We have been shooting with Bowens lights, on and off, for about 8 months now, and although they were not spotless, they performed quite well.
The lights are not small. They are big and bulky and side mount on a swing arm. Personally I hated this design and could fathom the reason until I started using them with a giant Octo and the 1.8m umbrellas. When using standard smaller light modifiers (like umbrellas and smaller 3’ soft boxes) any light will mount happily straight on a light stand, but a giant Octobox is just that… huge! It’s big and heavy and has a lot of leverage. The side mount means you can now remove a rubber washer from the mount, and it leaves the light with ratchet teeth. Perfect to stop the head from slowly slipping to a downward position!
So, a great idea for large light modifiers, but it means all your cases will be bigger.
The units can be triggered through a built in light slave cell (one light triggers another) or standard PC sync cables. It also has the option to add the modular radio triggers into the light, but we have opted to stay with the tried and trusted PocketWizard radio triggers.
We have generally found that a trigger to close to the charging and discharging electronics in a light or generator pack tends to interfere with the radio trigger signals. This causes misfires (not end of the world, but bloody irritating!) Increasing the power of the radio trigger can solve this to a degree, but the simplest and most effective way is to move the trigger a few centimeters away from the source of interference. The pocket wizards have a 500m range, and can hang 10cm away from the actual light… Best of both worlds!
The lights are pretty fast. They recycle fast and have all the standard bells and whistles like a variable modeling light, variable analogue control (via two dials) audible beeps for recharge complete, and visual confirmation via an option for the modeling light to stay off until the flash is recharged. I prefer to switch it off as it plunges the setting in darkness for a few seconds after every shot.
Exposure is pretty consistent through a shoot (as you can see from the example above, 7 shots in a row, shot between 1-3 seconds apart), and we couldn’t really pick up much of a colour shift over the duration of a shoot. We tend to shoot RAW and after every lighting change we shoot colour charts from where we do our adjustments for colour, exposure and white balance, so it’s not really something that we would notice in any case.
These lights will work pretty hard, but they are not designed for intense and long shooting days. On more than a few occasions, we have been forced to take a 30 minute break when one or more lights would go into a forced cool down. I have not found this listed as a feature anywhere, but that’s what the lights do.
I have to be honest and say that it happens after a few hours of consistently shooting multiple models or subjects with only the shortest of breaks in between (on a day like this, shooting 2,000 to 3,000 images is quite normal) – this is a problem for most mid-level midrange, medium price point lights.
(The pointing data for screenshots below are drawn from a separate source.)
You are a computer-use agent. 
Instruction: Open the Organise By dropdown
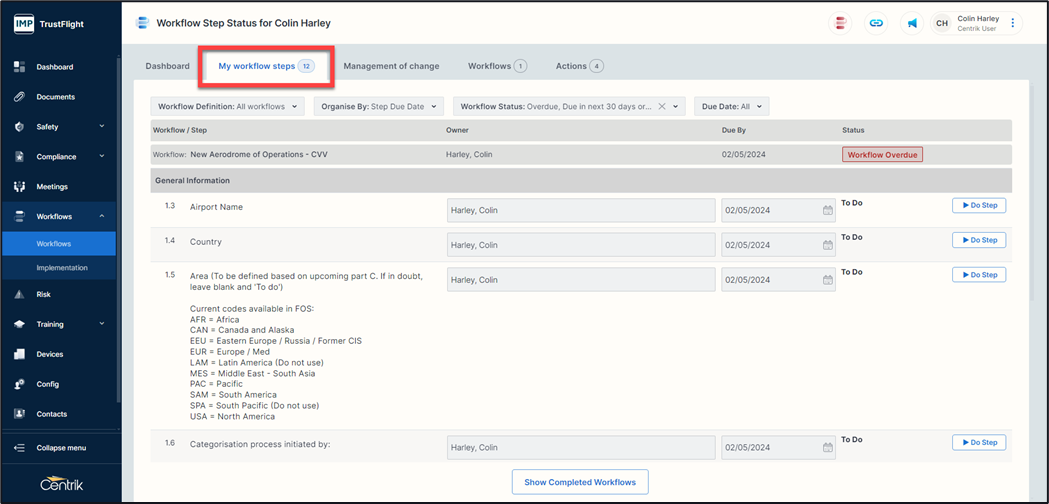coord(379,106)
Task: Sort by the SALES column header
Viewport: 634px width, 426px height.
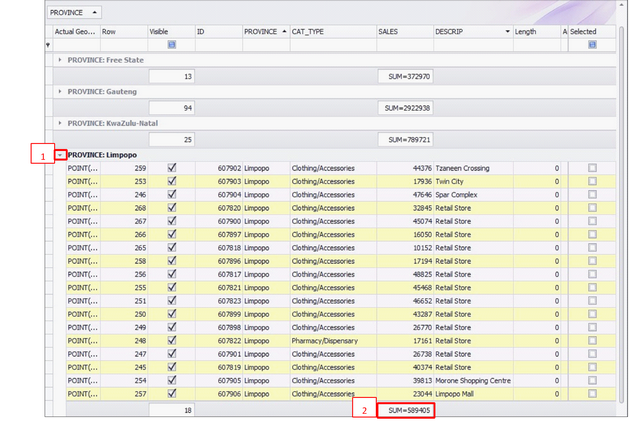Action: tap(403, 32)
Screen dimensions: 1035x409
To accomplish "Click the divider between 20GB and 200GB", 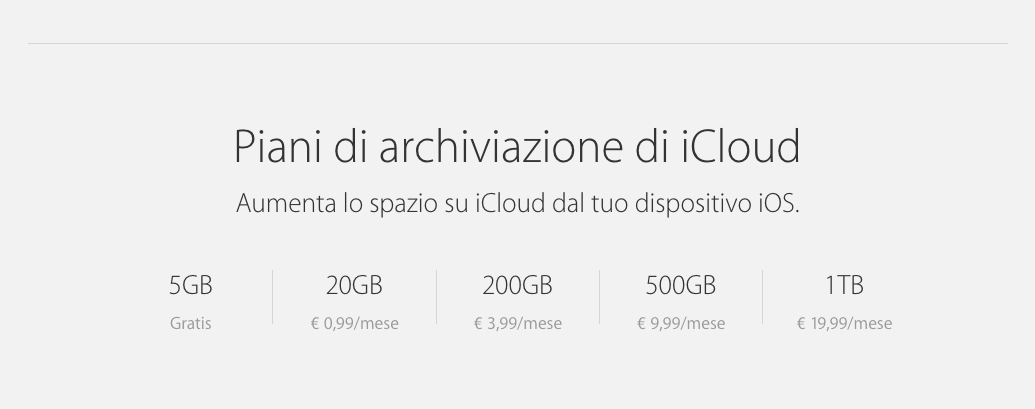I will pos(436,296).
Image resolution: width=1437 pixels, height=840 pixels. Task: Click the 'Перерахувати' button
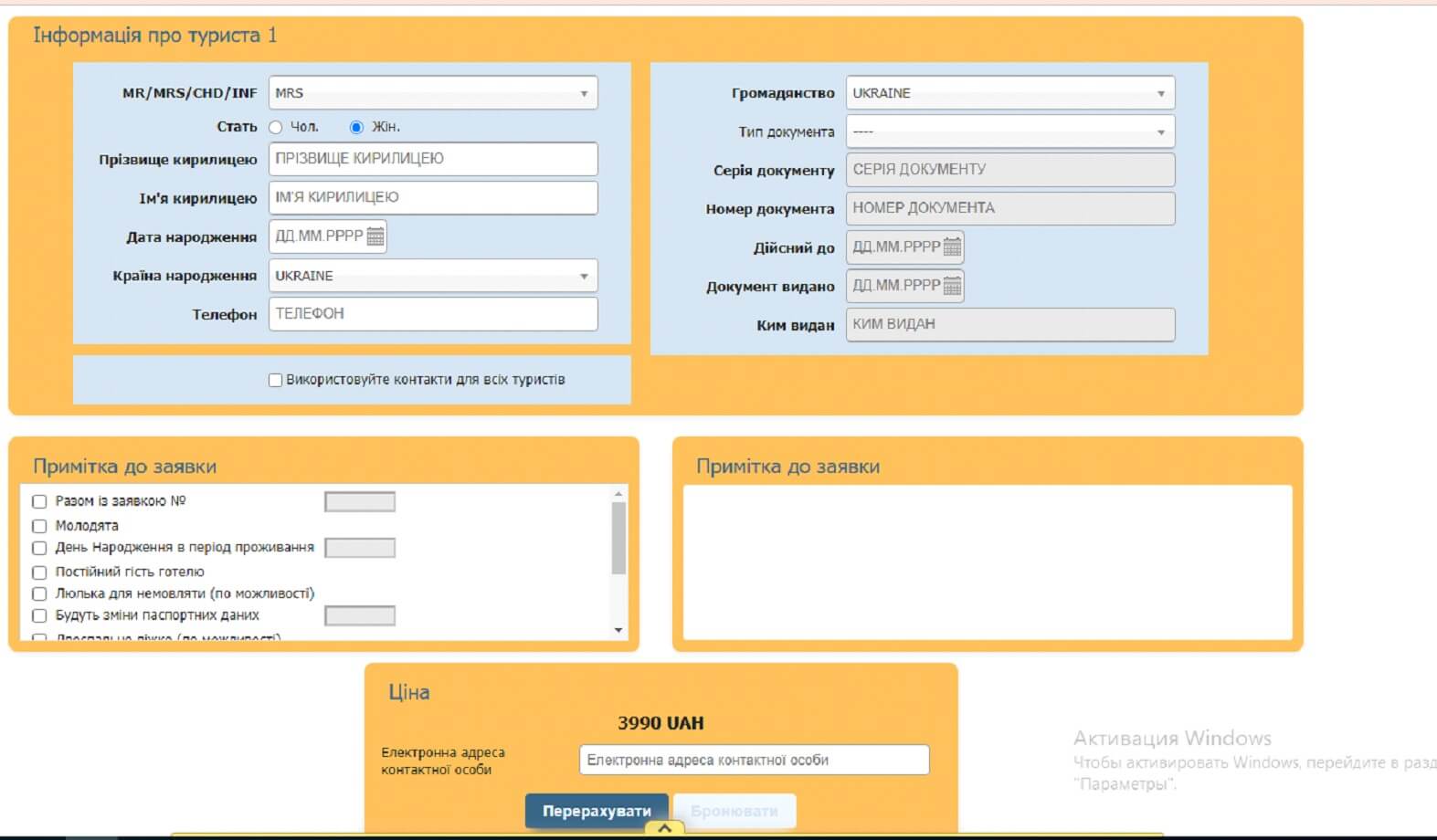coord(597,811)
Some lights from other brands will shut down, some will catch fire, others will explode – we have had all three happen. If you are going to work your lights really really hard, pay the extra money. That said, the Bowens have surprised us and fared better than most lights in the price range.
Very good value for money! We have shot portraits, we have shot performing artists, and we have shot kids. They recycle pretty fast and give you what you need. We had no problems shooting beauty and the ability to take massive light diffusers makes it a light we enjoy.
Any gripes? Well sure… The “shut down” when we push the lights too hard is a pain, but better than them exploding! The size is big, but not much bigger than similar 500watt lights. My biggest gripe? The guy that thought about the big strong swing arm configuration was not on the same team that worked on the umbrella attachments.
For some reason, the only way to attach an umbrella is by attaching the small reflector. The umbrella attachment is attached to the, very light and bendable, reflector, which means any heavy umbrella or even a mid size umbrella caught in a bit of wind or a bump will bend the reflector… And/or break the umbrella attachment. Not the best design in my opinion.
One more thing to mention is that the slave cell may, in certain conditions, not trigger the light. If it struggles to see the changes in light, this will happen, and because the cell is located on the barrel of the light, if you are shooting in a location with “down lighters” it may happen that it will not always trigger. This is not a big issue for general use though, and a piece of card shielding the cell sorts out this problem.
For the rest… Works as advertised.
I will recommend them without to much hesitation for any beginner or mid size studio that does mainly short to half day shoots.